The neuroendocrine component, instead, showed a different molecular profile: ERBB2 mutations were found in both the cervix lesion and the liver metastasis. Furthermore, the metastatic lesion acquired PTEN and TP53 mutations. Mutations involving PTEN and TP53 genes are known to affect cervix neuroendocrine carcinomas. In 2020 Eskander and colleagues [7] studied a large cohort of patients with high-grade cervical neuroendocrine carcinomas; they found that the most frequent altered genes were PIK3CA, MYC, TP53, and PTEN and that the main interested pathways were PIK3CA/AKT/mTOR and RAS/MEK. In a recent work, Ordulu and colleagues found a similar set of mutations in a series of 14 NEN of the cervix, also including RB1 and MSH6 genes mutations [16]. However, ERBB2 mutations involving cervical neuroendocrine carcinomas are rarely reported in literature [5, 21]. It seems instead that ERBB2 mutations mainly affect other histotypes. Zammataro and coworkers analyzed the genomic landscape of a cohort of adeno- and squamous carcinoma of the cervix and noted that 14% of patients harbored recurrent somatic mutations involving ERBB2 gene [22]. They also studied ERBB2 as a possible therapeutic target using pan-HER inhibitors in preclinical xenograft models obtaining promising results: tumors with ERBB2 mutations were more sensitive to HER-inhibitors compared to wild-type tumors. These interesting findings suggest that cervical cancers harboring ERBB2 mutations might benefit from available HER2-inhibitors, and this can include high-grade neuroendocrine carcinomas and MiNENs carrying the same category of mutations. To confirm these hypotheses more studies investigating the molecular landscape of these neoplasms and clinical trials are needed.

Conclusions

MiNEN of the cervix are rare and aggressive tumors that mimic the behavior of pure high-grade neuroendocrine neoplasms. Affected women frequently present at an advanced stage. It is therefore essential to promptly recognize this entity to set up an appropriate treatment and a close follow-up. Unfortunately, in this specific case, the patient received a delayed diagnosis when the disease was already metastatic mainly because of the ongoing COVID-19 pandemic.

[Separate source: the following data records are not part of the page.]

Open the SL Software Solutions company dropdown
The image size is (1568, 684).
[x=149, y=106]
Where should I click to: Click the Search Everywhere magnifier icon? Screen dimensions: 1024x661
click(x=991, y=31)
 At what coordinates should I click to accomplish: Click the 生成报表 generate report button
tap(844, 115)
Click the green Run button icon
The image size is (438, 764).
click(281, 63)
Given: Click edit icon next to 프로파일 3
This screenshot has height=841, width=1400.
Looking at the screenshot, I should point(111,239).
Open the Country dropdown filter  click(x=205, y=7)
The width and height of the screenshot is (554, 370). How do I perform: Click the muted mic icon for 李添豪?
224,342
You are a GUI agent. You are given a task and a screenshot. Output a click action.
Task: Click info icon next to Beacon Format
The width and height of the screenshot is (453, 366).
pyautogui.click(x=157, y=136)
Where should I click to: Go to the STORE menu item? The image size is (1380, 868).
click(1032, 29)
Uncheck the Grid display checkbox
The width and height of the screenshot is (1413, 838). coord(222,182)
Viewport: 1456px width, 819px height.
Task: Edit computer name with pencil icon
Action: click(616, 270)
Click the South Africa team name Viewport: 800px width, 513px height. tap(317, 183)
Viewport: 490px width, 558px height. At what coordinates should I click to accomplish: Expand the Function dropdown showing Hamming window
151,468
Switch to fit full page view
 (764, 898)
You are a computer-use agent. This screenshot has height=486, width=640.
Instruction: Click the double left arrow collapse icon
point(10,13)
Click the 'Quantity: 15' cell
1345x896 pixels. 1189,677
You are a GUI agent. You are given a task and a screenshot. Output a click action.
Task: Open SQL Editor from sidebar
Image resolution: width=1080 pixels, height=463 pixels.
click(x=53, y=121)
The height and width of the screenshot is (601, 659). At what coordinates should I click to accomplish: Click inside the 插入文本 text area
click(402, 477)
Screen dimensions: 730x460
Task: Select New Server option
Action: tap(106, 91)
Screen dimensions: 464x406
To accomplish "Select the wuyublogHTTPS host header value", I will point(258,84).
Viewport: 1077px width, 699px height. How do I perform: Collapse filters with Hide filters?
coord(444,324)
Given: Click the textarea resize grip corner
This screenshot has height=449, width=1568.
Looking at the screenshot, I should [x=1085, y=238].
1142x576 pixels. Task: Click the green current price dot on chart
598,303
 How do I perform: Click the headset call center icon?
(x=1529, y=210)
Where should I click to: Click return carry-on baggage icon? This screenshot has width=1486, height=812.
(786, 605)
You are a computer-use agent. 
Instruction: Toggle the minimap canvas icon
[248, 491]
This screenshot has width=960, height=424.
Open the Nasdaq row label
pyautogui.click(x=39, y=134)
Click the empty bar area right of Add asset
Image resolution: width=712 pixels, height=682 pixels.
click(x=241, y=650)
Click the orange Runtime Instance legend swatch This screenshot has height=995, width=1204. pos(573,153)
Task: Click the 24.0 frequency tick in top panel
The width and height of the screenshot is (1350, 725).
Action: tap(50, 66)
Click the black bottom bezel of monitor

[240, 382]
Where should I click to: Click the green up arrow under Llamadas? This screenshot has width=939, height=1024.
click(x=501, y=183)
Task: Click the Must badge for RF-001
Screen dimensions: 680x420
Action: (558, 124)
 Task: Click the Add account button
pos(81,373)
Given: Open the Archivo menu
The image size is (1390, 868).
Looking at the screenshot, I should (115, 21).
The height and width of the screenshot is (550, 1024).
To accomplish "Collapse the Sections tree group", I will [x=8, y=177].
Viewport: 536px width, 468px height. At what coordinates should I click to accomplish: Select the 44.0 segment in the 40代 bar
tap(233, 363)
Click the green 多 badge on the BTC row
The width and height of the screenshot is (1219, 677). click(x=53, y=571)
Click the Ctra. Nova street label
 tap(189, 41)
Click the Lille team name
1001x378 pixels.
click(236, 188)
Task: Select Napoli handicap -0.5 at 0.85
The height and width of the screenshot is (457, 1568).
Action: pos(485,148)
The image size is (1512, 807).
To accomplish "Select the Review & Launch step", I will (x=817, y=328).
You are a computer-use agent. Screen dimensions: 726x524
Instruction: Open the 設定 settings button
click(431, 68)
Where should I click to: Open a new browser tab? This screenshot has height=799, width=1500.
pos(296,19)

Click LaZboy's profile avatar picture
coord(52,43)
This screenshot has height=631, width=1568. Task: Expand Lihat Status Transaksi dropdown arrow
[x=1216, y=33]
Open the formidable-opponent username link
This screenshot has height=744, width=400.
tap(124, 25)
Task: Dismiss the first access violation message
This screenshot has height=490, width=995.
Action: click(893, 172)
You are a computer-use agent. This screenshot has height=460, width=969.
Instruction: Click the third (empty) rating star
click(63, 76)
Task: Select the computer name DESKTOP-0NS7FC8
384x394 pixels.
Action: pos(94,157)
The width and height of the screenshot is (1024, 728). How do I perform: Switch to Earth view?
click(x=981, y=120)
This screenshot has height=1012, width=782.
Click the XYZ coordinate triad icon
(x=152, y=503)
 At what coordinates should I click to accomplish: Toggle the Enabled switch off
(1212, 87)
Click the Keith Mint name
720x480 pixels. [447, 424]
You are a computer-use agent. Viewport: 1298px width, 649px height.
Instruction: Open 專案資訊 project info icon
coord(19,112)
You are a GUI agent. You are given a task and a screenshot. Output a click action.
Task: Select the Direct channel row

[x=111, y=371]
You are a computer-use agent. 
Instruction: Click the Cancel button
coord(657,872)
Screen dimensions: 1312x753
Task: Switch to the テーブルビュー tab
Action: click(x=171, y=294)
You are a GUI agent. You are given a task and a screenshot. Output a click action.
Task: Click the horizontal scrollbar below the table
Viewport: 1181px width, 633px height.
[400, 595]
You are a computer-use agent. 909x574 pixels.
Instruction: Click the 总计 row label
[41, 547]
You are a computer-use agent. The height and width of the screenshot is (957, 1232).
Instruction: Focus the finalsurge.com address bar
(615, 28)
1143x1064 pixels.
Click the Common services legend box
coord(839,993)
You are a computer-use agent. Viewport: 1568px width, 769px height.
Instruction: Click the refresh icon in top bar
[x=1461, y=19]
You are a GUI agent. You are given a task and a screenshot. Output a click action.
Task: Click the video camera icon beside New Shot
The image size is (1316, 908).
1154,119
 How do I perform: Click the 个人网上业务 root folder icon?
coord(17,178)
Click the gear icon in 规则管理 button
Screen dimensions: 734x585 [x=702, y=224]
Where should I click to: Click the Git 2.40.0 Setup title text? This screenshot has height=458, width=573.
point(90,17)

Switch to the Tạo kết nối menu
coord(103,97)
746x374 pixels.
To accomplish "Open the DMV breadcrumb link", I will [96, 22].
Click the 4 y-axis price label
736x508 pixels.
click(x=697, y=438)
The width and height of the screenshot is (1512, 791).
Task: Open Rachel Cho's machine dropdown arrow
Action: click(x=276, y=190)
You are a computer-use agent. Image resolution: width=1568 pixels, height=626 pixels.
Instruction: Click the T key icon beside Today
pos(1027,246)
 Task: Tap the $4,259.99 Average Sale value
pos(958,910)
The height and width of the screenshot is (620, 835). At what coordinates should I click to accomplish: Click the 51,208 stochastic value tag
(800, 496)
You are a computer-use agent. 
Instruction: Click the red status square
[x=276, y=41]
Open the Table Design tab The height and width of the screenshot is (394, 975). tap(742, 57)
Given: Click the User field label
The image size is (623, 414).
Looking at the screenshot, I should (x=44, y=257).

Due to the rarity of the disease, there is a lack of data regarding its pathogenesis and molecular characteristics and the absence of specific therapeutic protocols. Molecular data in our case indicate that HPV was a key actor in the genesis of the disease that further developed following distinct genomic pathways, supporting the hypothesis that HPV would have caused the transformation of a common stem cell progenitor. Furthermore, the analysis of genetic mutations of the primitive and metastatic neuroendocrine component of the tumor allowed us to confirm the presence of known mutations involving cervix NEN, such as TP53 and PTEN gene mutations, and also found ERBB2 gene as a potential therapeutic target. Subsequent studies are needed to evaluate the presence of further possible targetable biomarkers that can be used for a personalized therapy of these rare neoplasms.